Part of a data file
################

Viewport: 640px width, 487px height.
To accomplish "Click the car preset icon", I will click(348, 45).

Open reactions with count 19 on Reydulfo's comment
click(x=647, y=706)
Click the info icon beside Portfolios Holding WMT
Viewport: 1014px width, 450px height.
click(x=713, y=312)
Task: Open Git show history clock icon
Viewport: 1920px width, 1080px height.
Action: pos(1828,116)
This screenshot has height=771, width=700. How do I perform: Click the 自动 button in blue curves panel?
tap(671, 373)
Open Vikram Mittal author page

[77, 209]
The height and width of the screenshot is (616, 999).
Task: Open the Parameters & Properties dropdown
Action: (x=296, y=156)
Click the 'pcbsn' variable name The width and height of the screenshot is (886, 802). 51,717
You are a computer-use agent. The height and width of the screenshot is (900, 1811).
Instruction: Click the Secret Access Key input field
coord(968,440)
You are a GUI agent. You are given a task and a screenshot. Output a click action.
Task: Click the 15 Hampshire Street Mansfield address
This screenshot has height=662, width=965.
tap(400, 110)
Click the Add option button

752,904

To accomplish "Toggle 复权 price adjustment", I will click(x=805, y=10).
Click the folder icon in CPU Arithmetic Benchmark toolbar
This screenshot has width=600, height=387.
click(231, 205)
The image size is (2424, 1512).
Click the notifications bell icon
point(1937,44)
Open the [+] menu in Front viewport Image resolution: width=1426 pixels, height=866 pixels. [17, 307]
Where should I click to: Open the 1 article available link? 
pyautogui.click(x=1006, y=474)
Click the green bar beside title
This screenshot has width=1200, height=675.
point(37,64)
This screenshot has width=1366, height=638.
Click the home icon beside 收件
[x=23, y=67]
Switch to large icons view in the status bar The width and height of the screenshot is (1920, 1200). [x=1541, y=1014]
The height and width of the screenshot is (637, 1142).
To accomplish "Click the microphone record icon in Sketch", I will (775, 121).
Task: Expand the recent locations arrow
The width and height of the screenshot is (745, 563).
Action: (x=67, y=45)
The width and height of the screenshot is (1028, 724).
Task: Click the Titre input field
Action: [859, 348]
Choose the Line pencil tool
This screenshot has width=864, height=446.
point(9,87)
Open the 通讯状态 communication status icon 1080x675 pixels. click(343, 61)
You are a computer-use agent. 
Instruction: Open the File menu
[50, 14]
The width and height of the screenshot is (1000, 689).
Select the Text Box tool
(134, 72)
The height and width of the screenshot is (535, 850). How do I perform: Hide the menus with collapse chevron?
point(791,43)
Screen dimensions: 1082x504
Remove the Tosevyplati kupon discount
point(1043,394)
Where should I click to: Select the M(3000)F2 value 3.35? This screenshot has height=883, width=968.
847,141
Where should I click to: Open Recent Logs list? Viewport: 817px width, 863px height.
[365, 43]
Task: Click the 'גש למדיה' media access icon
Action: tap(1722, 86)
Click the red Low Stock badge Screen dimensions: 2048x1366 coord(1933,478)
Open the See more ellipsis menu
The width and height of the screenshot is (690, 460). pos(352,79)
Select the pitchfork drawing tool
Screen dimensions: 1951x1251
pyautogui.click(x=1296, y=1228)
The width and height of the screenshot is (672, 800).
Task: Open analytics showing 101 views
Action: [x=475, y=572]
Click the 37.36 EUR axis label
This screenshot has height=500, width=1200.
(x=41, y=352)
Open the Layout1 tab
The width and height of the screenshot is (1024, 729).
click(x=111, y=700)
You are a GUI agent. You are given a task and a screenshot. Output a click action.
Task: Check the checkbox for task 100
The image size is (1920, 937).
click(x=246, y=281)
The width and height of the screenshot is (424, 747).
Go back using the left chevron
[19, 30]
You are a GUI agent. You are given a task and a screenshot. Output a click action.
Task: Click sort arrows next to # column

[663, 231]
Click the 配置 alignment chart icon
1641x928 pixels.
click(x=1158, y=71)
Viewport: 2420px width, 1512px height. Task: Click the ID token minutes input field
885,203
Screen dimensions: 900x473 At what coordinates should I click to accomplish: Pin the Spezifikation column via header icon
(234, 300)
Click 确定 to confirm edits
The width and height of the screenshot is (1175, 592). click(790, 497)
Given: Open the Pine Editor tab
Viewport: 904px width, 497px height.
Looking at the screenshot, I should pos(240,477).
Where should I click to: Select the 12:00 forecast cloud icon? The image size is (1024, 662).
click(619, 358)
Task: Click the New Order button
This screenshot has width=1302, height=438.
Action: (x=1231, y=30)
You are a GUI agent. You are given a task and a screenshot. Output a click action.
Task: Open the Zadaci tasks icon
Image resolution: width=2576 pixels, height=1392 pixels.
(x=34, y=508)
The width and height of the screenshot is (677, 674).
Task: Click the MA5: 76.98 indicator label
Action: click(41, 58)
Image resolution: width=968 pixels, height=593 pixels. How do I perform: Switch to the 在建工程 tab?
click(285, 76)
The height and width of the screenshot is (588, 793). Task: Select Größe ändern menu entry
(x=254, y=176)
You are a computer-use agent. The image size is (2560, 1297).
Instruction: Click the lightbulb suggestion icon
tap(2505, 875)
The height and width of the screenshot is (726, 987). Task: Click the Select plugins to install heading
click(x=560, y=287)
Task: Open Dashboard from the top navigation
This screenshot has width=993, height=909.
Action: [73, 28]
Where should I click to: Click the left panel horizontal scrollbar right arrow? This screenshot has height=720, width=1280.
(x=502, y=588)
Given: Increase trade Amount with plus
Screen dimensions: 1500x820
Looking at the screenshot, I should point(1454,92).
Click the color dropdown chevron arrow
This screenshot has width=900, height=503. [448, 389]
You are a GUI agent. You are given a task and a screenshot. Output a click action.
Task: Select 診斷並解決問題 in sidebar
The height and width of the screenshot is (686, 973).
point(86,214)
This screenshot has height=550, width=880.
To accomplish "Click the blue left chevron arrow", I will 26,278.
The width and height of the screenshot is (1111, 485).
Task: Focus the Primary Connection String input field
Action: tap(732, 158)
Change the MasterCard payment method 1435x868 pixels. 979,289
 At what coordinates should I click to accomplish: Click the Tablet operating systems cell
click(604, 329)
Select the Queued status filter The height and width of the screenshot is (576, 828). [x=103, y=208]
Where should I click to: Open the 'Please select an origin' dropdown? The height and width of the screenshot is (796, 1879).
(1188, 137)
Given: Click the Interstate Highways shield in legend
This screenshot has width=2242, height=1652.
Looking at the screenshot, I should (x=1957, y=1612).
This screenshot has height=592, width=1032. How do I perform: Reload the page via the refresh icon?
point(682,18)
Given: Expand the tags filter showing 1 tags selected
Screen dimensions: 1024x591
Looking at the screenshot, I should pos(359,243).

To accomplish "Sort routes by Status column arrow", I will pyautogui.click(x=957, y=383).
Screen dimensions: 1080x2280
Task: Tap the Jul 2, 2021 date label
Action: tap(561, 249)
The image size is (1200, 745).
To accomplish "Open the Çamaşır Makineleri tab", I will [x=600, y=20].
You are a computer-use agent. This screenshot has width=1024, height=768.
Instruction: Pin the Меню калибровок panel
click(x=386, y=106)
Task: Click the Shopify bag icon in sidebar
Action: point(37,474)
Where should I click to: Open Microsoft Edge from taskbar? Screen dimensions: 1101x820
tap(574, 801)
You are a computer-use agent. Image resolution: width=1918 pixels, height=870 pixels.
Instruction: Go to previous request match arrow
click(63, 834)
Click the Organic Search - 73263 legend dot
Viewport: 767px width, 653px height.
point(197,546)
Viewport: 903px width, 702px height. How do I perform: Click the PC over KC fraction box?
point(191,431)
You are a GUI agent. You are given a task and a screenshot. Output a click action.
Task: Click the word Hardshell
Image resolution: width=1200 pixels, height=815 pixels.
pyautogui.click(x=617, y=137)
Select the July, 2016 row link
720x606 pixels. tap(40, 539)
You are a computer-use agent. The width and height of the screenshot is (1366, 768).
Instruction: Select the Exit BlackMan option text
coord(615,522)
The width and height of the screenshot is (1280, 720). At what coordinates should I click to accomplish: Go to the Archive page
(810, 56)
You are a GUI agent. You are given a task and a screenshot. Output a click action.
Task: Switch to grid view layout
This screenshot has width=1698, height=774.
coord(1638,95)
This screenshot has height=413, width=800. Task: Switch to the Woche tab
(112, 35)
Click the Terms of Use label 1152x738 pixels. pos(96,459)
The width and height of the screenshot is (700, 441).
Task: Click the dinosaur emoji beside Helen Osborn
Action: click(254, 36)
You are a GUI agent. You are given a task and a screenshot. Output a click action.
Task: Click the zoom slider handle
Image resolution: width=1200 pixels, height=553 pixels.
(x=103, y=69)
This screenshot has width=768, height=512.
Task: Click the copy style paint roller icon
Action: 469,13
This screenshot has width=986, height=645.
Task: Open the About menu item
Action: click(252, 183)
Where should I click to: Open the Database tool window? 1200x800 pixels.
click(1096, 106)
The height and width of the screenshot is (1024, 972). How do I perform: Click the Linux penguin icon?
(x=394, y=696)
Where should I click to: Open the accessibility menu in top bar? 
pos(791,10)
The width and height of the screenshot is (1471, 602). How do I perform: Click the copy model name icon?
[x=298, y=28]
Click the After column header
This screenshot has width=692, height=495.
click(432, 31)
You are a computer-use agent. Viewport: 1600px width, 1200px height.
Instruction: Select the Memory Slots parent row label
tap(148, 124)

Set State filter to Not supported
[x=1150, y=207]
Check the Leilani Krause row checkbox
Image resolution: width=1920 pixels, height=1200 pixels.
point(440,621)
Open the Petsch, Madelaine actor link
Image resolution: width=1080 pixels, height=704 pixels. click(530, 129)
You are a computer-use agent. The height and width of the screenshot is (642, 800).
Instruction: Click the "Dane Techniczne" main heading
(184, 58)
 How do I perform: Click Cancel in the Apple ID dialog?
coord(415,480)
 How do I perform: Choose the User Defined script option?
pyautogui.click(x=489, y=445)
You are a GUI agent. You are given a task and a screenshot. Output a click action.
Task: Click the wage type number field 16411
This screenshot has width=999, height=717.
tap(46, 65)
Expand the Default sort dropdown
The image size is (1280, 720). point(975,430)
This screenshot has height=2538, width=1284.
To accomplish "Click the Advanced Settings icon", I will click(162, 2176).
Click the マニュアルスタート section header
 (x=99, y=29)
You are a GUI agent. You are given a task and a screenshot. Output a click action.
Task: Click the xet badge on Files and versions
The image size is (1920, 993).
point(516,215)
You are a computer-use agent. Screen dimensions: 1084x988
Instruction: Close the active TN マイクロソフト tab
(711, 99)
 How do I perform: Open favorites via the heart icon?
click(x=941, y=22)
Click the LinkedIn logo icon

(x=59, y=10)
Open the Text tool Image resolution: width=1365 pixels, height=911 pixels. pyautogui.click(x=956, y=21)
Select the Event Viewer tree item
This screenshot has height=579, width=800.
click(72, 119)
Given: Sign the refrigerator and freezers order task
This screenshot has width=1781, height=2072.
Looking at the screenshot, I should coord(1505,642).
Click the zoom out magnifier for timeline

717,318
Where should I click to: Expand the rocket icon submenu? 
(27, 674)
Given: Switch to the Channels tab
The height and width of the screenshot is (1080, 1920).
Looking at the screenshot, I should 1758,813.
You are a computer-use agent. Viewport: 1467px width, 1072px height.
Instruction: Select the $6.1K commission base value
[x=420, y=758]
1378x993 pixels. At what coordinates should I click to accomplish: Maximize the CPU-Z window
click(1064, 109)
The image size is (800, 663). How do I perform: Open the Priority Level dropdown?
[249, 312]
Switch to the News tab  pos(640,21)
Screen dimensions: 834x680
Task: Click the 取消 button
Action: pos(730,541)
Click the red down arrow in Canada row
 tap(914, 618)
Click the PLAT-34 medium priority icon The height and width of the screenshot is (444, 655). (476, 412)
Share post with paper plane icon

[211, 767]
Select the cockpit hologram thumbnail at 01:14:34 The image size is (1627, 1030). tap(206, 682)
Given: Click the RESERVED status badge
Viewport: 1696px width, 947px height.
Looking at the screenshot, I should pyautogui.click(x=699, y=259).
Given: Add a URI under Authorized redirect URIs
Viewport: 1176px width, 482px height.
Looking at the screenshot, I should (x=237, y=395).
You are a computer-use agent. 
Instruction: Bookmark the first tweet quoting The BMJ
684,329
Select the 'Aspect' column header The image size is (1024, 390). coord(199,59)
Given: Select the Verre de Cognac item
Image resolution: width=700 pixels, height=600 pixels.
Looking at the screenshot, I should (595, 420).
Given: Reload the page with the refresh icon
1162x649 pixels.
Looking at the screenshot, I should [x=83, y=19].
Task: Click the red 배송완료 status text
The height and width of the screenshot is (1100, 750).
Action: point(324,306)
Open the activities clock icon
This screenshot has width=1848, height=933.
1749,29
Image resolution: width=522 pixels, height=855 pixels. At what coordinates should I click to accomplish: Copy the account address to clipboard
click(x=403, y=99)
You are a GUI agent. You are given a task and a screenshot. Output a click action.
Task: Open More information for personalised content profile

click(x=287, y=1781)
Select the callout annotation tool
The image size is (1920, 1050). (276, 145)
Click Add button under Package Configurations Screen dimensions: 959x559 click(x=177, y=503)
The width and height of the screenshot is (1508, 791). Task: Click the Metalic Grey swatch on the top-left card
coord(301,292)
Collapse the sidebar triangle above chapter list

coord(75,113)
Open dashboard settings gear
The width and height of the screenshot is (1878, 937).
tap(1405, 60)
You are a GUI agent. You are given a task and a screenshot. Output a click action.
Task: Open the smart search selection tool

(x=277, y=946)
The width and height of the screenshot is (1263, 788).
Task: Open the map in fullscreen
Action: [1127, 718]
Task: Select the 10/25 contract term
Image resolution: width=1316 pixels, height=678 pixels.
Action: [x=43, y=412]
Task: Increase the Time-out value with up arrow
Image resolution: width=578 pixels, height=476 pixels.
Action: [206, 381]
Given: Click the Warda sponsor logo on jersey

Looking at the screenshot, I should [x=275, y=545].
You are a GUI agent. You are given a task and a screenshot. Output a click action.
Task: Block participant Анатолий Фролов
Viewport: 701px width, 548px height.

################

Prompt
Update the stretch of data from the line containing "Open the Text" through the line containing "Action: point(324,306)" by changing "Given" to "Goal" and leaving everything else as it is.

Written answer
Open the Text tool Image resolution: width=1365 pixels, height=911 pixels. pyautogui.click(x=956, y=21)
Select the Event Viewer tree item
This screenshot has height=579, width=800.
click(72, 119)
Goal: Sign the refrigerator and freezers order task
This screenshot has width=1781, height=2072.
Looking at the screenshot, I should coord(1505,642).
Click the zoom out magnifier for timeline

717,318
Where should I click to: Expand the rocket icon submenu? 
(27, 674)
Goal: Switch to the Channels tab
The height and width of the screenshot is (1080, 1920).
Looking at the screenshot, I should 1758,813.
You are a computer-use agent. Viewport: 1467px width, 1072px height.
Instruction: Select the $6.1K commission base value
[x=420, y=758]
1378x993 pixels. At what coordinates should I click to accomplish: Maximize the CPU-Z window
click(1064, 109)
The image size is (800, 663). How do I perform: Open the Priority Level dropdown?
[249, 312]
Switch to the News tab  pos(640,21)
Screen dimensions: 834x680
Task: Click the 取消 button
Action: pos(730,541)
Click the red down arrow in Canada row
 tap(914, 618)
Click the PLAT-34 medium priority icon The height and width of the screenshot is (444, 655). (476, 412)
Share post with paper plane icon

[211, 767]
Select the cockpit hologram thumbnail at 01:14:34 The image size is (1627, 1030). tap(206, 682)
Goal: Click the RESERVED status badge
Viewport: 1696px width, 947px height.
Looking at the screenshot, I should pyautogui.click(x=699, y=259).
Goal: Add a URI under Authorized redirect URIs
Viewport: 1176px width, 482px height.
Looking at the screenshot, I should (x=237, y=395).
You are a computer-use agent. 
Instruction: Bookmark the first tweet quoting The BMJ
684,329
Select the 'Aspect' column header The image size is (1024, 390). coord(199,59)
Goal: Select the Verre de Cognac item
Image resolution: width=700 pixels, height=600 pixels.
Looking at the screenshot, I should (595, 420).
Goal: Reload the page with the refresh icon
1162x649 pixels.
Looking at the screenshot, I should [x=83, y=19].
Task: Click the red 배송완료 status text
The height and width of the screenshot is (1100, 750).
Action: point(324,306)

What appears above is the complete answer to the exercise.